Don Juan sorriu efervescentemente, e lágrimas surgiram em seus olhos. “Eu sei, eu sei”, ele disse, batendo em minhas costas, tentando me confortar, suponho. “Para começar, não chame a si mesmo de sexo aborrecido.”
Ele me olhou com tanta seriedade e com uma expressão tão preocupada que eu comecei a tomar notas.
“Escreva tudo”, ele disse encorajadoramente. “O primeiro passo positivo é usar apenas as iniciais: C.A.”
Escrevi isso antes de perceber a piada. Parei e olhei para ele. Ele estava prestes a mostrar seu sorriso de canto. Em espanhol, sexo aborrecido é “cojida aburrida”. C.A., da mesma maneira que as iniciais do meu nome, Carlos Aranha.

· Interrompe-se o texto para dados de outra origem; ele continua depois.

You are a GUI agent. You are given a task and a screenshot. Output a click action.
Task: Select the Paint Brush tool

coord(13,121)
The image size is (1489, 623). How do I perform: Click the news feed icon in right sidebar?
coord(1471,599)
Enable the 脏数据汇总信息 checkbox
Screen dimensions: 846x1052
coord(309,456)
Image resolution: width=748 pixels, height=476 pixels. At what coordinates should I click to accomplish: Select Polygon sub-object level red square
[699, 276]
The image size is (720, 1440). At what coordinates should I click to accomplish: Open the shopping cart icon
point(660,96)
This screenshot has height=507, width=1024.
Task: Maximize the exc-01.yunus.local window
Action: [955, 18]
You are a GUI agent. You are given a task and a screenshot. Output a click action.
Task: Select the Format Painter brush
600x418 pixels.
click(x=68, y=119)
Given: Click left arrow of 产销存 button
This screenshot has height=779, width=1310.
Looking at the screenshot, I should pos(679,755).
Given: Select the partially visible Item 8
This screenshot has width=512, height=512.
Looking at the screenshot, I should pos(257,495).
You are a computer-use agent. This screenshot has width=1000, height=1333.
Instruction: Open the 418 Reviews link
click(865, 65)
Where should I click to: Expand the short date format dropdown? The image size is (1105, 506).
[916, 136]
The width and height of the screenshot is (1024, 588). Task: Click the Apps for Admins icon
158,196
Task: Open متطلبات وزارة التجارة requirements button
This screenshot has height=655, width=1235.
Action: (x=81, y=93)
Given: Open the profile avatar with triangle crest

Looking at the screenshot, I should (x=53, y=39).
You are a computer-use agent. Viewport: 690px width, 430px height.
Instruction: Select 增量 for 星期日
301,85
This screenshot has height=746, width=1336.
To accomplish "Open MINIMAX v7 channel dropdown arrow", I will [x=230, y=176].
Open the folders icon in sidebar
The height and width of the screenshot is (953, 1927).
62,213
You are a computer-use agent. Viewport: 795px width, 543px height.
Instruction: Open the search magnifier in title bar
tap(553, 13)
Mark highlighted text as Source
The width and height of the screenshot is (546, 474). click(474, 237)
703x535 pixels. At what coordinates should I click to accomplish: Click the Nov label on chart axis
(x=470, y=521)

Quando seu sorriso desapareceu, Don Juan descreveu seriamente um plano de ação para compensar as condições negativas de minha origem. Ele riu alvoroçadamente quando me descreveu não apenas como na média do C.A., mas como aquele que tinha uma carga extra de nervosismo.
“No caminho do guerreiro”, disse, “nada é final. Nada é para sempre. Se seus pais não o fizeram como deveriam, refaça a si mesmo.”
Ele explicou que a primeira manobra dos feiticeiros é tornarem-se avarentos por energia. Visto que alguém resultado de sexo aborrecido quase não possui energia, é inútil desperdiçar o pouco que se possui em padrões que não são adequados para a quantia de energia disponível. Don Juan recomendou que eu me abstivesse de me engajar em padrões de comportamento que demandassem a energia que eu não tinha. A abstinência foi a resposta, não porque era moralmente correta ou desejável, mas porque era, energeticamente, o único caminho para mim no qual poderia armazenar energia suficiente para estar em pé de igualdade com aqueles que foram concebidos sob condições de enorme excitação sexual.
Os padrões de comportamento dos quais ele falava incluíam tudo o que eu fazia, da forma como eu amarrava meus sapatos e comia, até os modos pelos quais eu me preocupava com minha apresentação pessoal, ou a maneira com que eu realizava minhas atividades diárias, especialmente quando se referia ao namoro. Don Juan insistiu para que eu me abstivesse do intercurso sexual porque eu não tinha energia para isso.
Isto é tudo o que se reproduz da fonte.